Saturday, 2 August 2008

Let's Talk About Text

I'm sure someone, somewhere has griped about this before, but: predictive texting. You know, you press the combination of keys and the phone offers you suggestions of what you meant to type, and you scroll through the options until you come to the right one.

Of course, if you fail to look what at what you're doing, and therefore ail to do the right amount of scrolling, you end up with 'he' instead of 'if', 'rose' instead of 'sore' and 'gone' instead of 'home'. Which is OK as long as the other person is reasonably clued in and can work out what you meant to type.

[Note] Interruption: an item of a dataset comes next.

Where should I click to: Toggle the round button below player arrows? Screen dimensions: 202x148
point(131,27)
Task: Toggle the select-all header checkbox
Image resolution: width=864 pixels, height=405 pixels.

But here's my gripe: how do they decide which order to put the word options in, and why is it always so awkward? I would have thought there were 2 logical orders: (1) alphabetical (a bit cumbersome, but you'd know where you were), or (2) the most commonly used words first.

My phone appears to have gone for the latter, but fallen short en route. It is, it has to be said, an improvement on my previous phone, which prefered 'nun' to 'mum', with frequently bemusing consequences. But, if I wish to use the word 'card' (as in 'Thanks for the card, I really appreciated it'), I am obliged to scroll through 'care' (tantalisingly close), 'case' (getting colder), 'base' (colder again), 'acre' (huh?), 'bard' (now this is just getting silly), 'bare' (ok), 'barf' (pur-leeeeease) and 'cape' by way of preliminary diversion. 'Care', 'case' and 'bare' I can live with; I can think of plausible circumstances in which I might use those, but 'bard'? Or 'barf'?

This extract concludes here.